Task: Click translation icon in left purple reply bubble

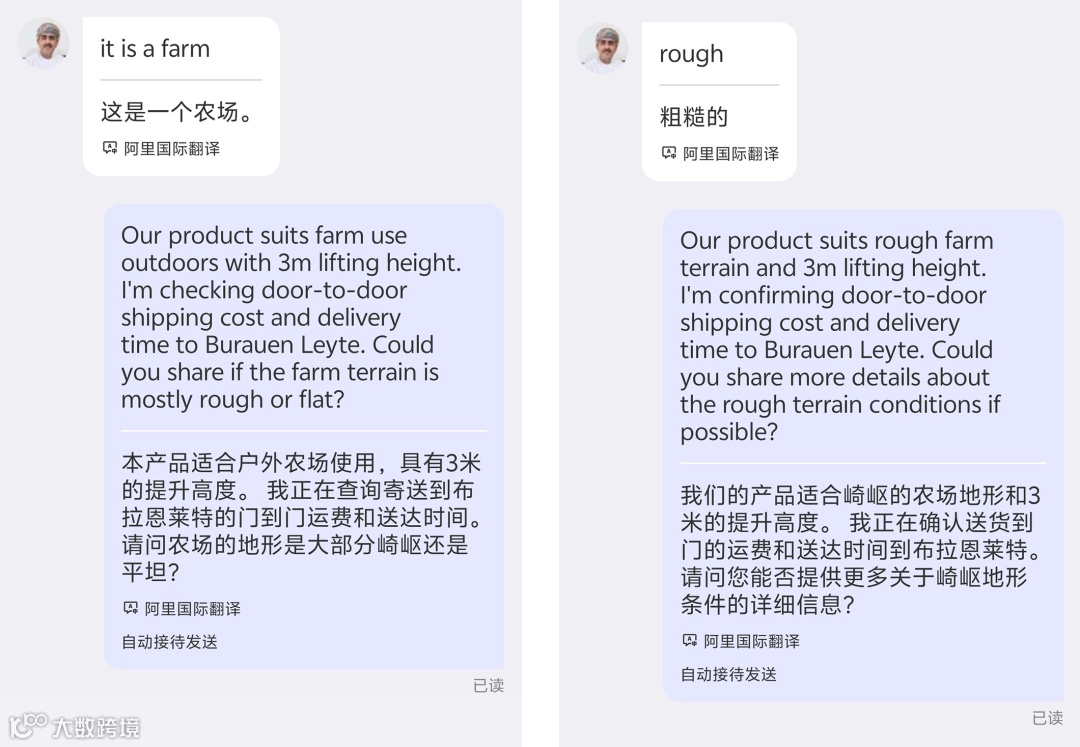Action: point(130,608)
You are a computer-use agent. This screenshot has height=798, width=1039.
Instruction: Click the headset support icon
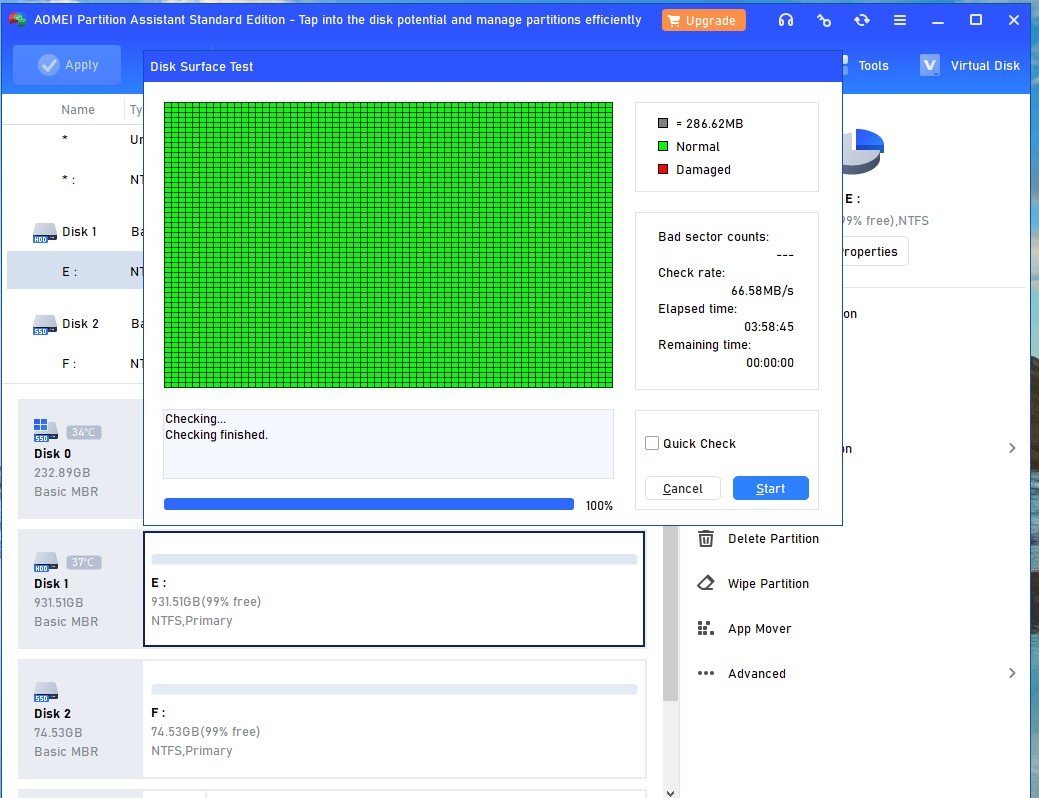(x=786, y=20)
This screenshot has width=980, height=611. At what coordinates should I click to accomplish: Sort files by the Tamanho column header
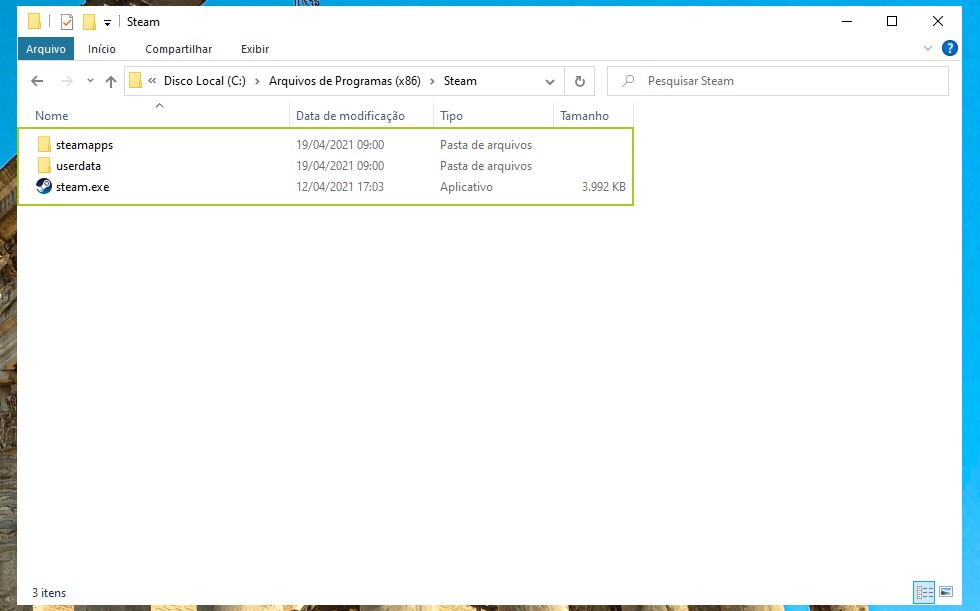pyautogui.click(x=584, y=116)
══════════════════════════════
→ Exercise instructions: Give the data above again, exactly, with every picture removed.

→ Task response:
Task: Click translation icon in left purple reply bubble

Action: point(130,608)
You are a computer-use agent. This screenshot has height=798, width=1039.
Instruction: Click the headset support icon
(x=786, y=20)
This screenshot has width=980, height=611. At what coordinates should I click to accomplish: Sort files by the Tamanho column header
pyautogui.click(x=584, y=116)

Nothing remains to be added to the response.